Quienes piensan que Dios pertenece solo a los que cumplen rigurosamente las leyes de la fe a menudo se sienten incómodos con la idea de un Dios generoso y misericordioso, que derrama su amor incluso en quienes parecen estar más lejos de Él. Prefieren ver a un Dios justiciero que castiga y premia según nuestras obras, que bendice a los “puros” y condena a los que consideran “impíos”. Pero, ¿es ese el Dios que Jesús vino a revelarnos? ¿El Dios que perdona a la adúltera, que acoge a Zaqueo y que sana al leproso? Aquel que se conmovió hasta las lágrimas por la muerte de su amigo Lázaro y que en la cruz pidió perdón por quienes lo crucificaron, es un Dios que va más allá de cualquier etiqueta humana.
Todos llevamos dentro la capacidad de hacer el bien y también de caer en el mal, independientemente de nuestra fe o nuestras creencias. Ambas realidades habitan en el corazón humano. Así que la pregunta no es qué religión profesamos, sino si nos dejamos guiar por el amor, o si nos arrastran el orgullo y el egoísmo. A veces, podemos estar tan centrados en cumplir con ritos y tradiciones que olvidamos lo más esencial: vivir desde un corazón sincero y compasivo.
Es fácil juzgar a los demás cuando nos creemos los guardianes de la verdad, pero, ¿acaso no estamos llamados a ver a cada persona como un hermano, a reconocer que el amor de Dios se derrama sobre todos, incluso sobre quienes aún no conocen su rostro? Dios ve más allá de nuestras apariencias y de lo que nosotros consideramos merecido. Lo que verdaderamente le importa es un corazón dispuesto a hacer el bien, aunque ese bien no se manifieste en grandes gestos, sino en pequeños actos de bondad que hacen la diferencia.
En el silencio de nuestra oración, Jesús nos invita a mirar con sinceridad nuestra vida y preguntarnos: ¿Estoy amando como Él amó, sin juzgar ni imponer condiciones? ¿Soy capaz de ver en los demás el reflejo de ese amor, aunque no piensen o vivan como yo? ¿Cuántas veces he puesto barreras a ese amor por creerme superior o más cercano a Dios?

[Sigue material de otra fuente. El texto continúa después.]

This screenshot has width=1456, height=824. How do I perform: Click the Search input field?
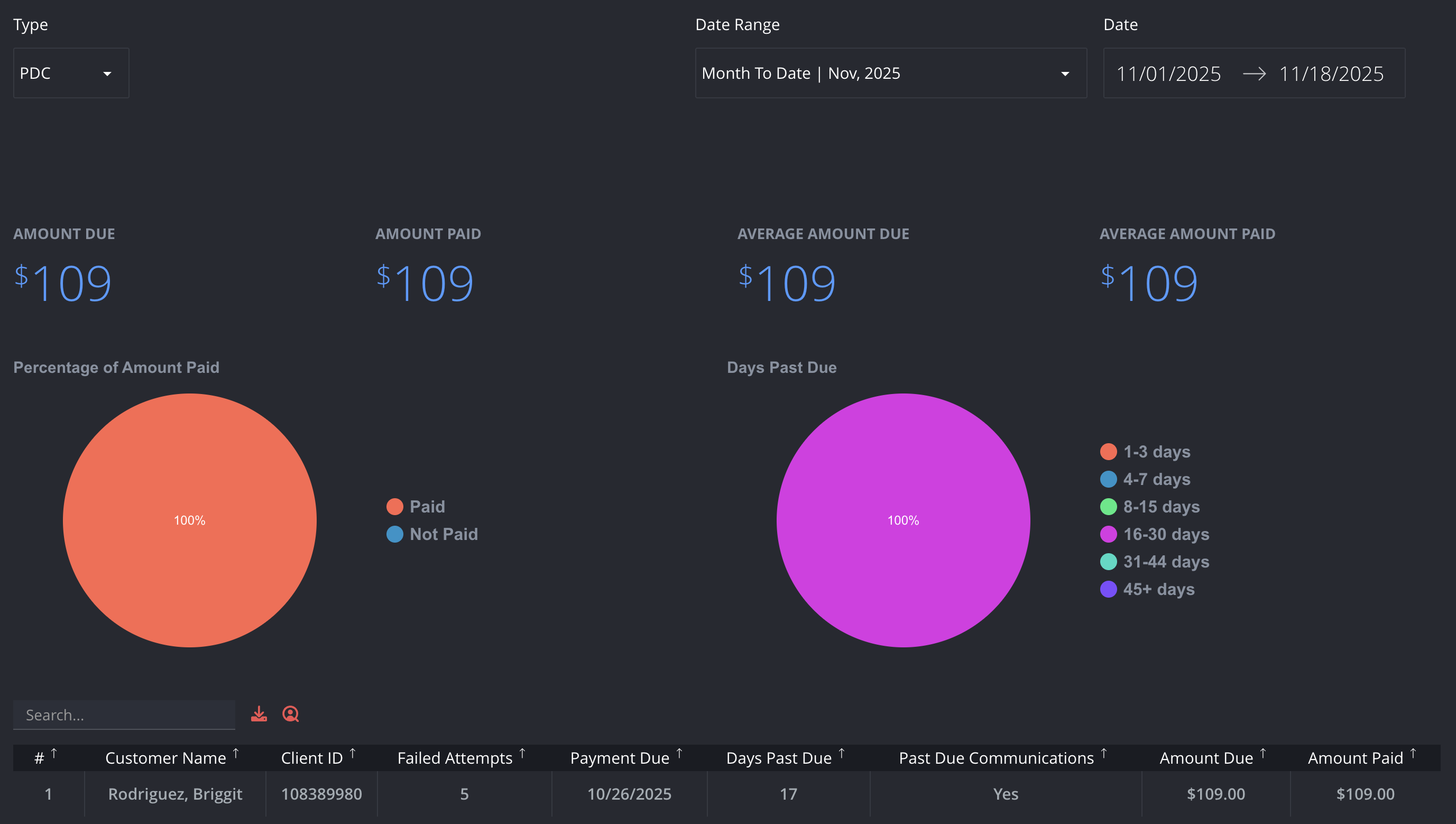(124, 715)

Dios no tiene propietarios. Él camina junto a cada uno de nosotros, nos busca incluso cuando nos alejamos, nos abraza cuando nos sentimos perdidos, y nos llama una y otra vez, con la esperanza de que algún día, dejemos de aferrarnos a nuestras normas y religiosidad vacía para dejarnos transformar por su amor incondicional. Jesús vino a recordarnos que lo esencial es el corazón. Lo demás, por más correcto que parezca, no es más que un reflejo pálido y parcial del verdadero rostro de Dios. Vivir como Jesús vivió es dejar de preguntar “quién está dentro” y “quién está fuera”, y simplemente amar con un amor que rompe toda barrera.
Que esta reflexión nos ayude a descubrir un Dios que no se deja encerrar en nuestros esquemas. Un Dios que abraza a todos sin excepción. Un Dios que sigue buscando otras ovejas, fuera de nuestros rediles, para que también conozcan su rostro y su abrazo de Padre.
Javier Rojas, SJ.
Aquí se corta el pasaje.